Simple hunks of wood were the video games of the nineteenth century. In homes and general stores and taverns, homemade wooden game boards were indispensable implements for an evening’s recreation. They were also, almost by accident, beautiful—commonplace objects rendered extraordinary through the decoration of anonymous craftsmen. Today they are recognized as highly collectible examples of folk art.

Board games are among our oldest diversions. Ancient racing games that scholars believe to be the precursors of backgammon have been found in Sumerian burial mounds and Egyptian tombs and dated as early as 3000 B.C. There is a reference to checkers in Chaucer, European immigrants settling in America and Canada brought board games with them from the Old World, and some eighteenth-century gaming tables (usually for chess or backgammon) exist today. The American craft of the game board reached its peak, however, in the nineteenth century. One of the earliest known examples is a checkerboard manufactured in 1824, now in the hands of a private collector. By the 1850s the homemade game board was well established as a simple, cheap alternative to the lithographed boards manufactured by Parker Brothers and Milton Bradley in the same period. Sign painters, carriage makers, and, above all, talented amateurs produced their own game boards for use by family and friends. Because it was overwhelmingly an anonymous craft, there are few records, and there is little in the way of formal scholarship. But much can be deduced about the makers and their times from the boards themselves.

There are few game boards known to have come from warm climates. Most can be traced, through hints in design or construction, to Northern states. Pennsylvania Dutch designs (such as hexes) suggest Pennsylvania; Germanic motifs (such as tulips) suggest Pennsylvania or Ohio. A unique game like A Trip around the World, which features a marine motif, including an unlucky whaler being taken on a Nantucket sleigh ride, clearly indicates that it came from the New England coast. (Its construction provides another clue: The joints of the end boards are mitered together tongue and groove, possibly to prevent warping.) All this suggests that homemade gaming was in large part a diversion for long Northern winters.

Certain common pictorial elements were part of the standard decorative vocabulary of the time and can also be found on quilts, fabrics, and painted furniture. This serves to place game boards squarely in the late-nineteenth-century tradition of decorative objects that were made first of all to be used around the home. Not that the makers were blind to their visual appeal. Some game boards still have hooks of brass or iron attached; when not in use, they were hung as wall decorations.

There are many more checkerboards surviving than any other kind of game board, confirming that checkers was a far more popular game than others whose boards survive today: Parcheesi, backgammon, Chinese checkers, and rarer games like Ringo or Agon. Boards with more than the usual number of squares were probably used for draughts, a Canadian variant on the game that also trickled down into Maine. Game boards made of pine are probably rural in origin; harder, more expensive woods like cherry or walnut suggest an urban craftsman.
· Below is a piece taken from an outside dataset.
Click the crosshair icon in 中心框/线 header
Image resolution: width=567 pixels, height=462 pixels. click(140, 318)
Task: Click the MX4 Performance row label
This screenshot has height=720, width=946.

Most boards are one-of-a-kind, but occasionally collectors will come across several boards that were clearly made by the same hand, suggesting that some makers set up small cottage businesses.
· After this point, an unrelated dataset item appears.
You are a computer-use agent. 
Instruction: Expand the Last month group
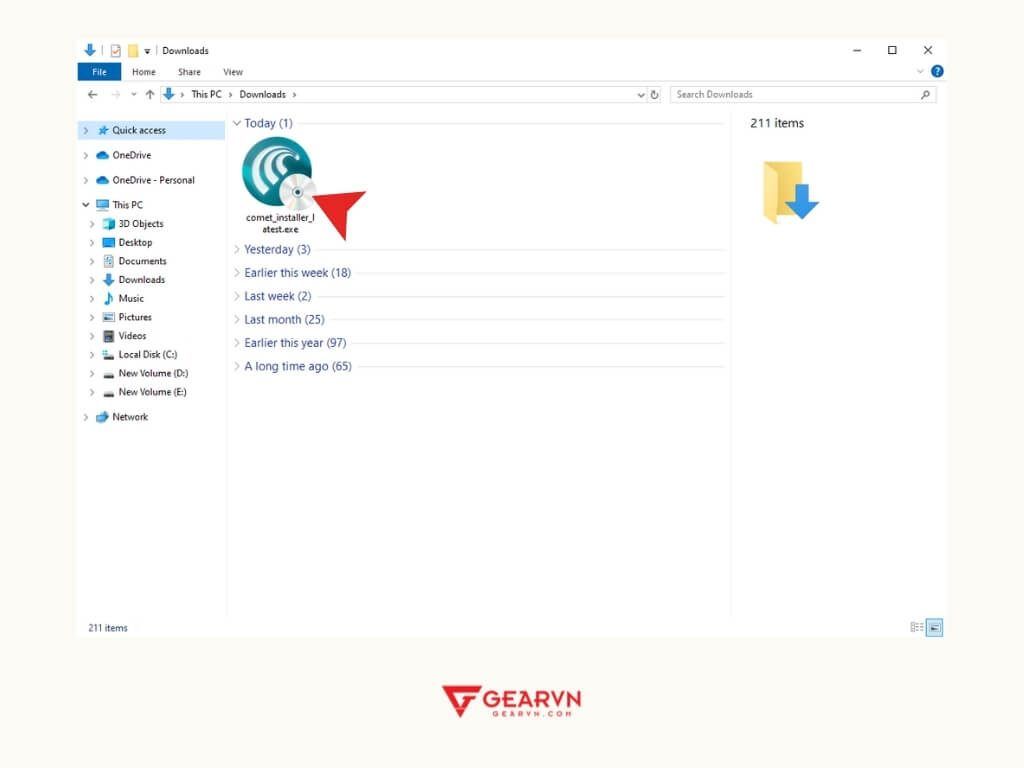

The craft of wooden game board making survived well into the twentieth century before it was put down by the mass manufacture of cheap paper boards. Perhaps because good boards were still being made as late as the 1940s, collectors of folk art came to game boards fairly late, after they had discovered (and driven up the prices of) nineteenth-century weather vanes and quilts. Twenty years ago, when the Connecticut collector R. Scudder Smith began buying game boards at antique fairs and flea markets, most were in the ten-to-fifty-dollar range. Today the price range is nearly one hundred times that, with the best pieces going for three to four thousand dollars in pricey New York galleries. Collectors, curators, and dealers offer a cautionary note, however: Because they are so simple, game boards are the easiest pieces of folk art to fake, and there are innumerable new copies in the marketplace. Perhaps there’s a perverse justice in this, the humble home craftsmen of the last century, long dead, having a last laugh on the collectors of today’s inflated art market.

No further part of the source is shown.